**What you will do**
Give back exactly the lines of the material below, starting with the line with "Given: Open the 周 weekly tab" and going on through the line with "This screenshot has height=852, width=1024.".

**Dataset content**
· · ·

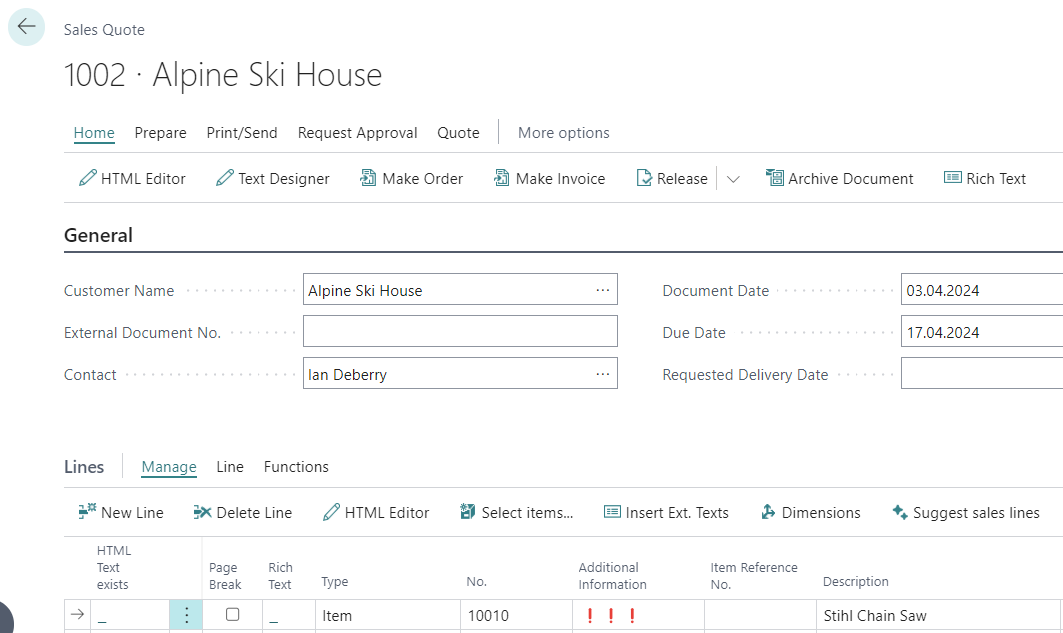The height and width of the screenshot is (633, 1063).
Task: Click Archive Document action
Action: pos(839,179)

· · ·

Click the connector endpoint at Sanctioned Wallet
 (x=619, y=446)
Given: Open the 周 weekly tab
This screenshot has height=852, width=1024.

· · ·

**Worked solution**
Given: Open the 周 weekly tab
This screenshot has height=852, width=1024.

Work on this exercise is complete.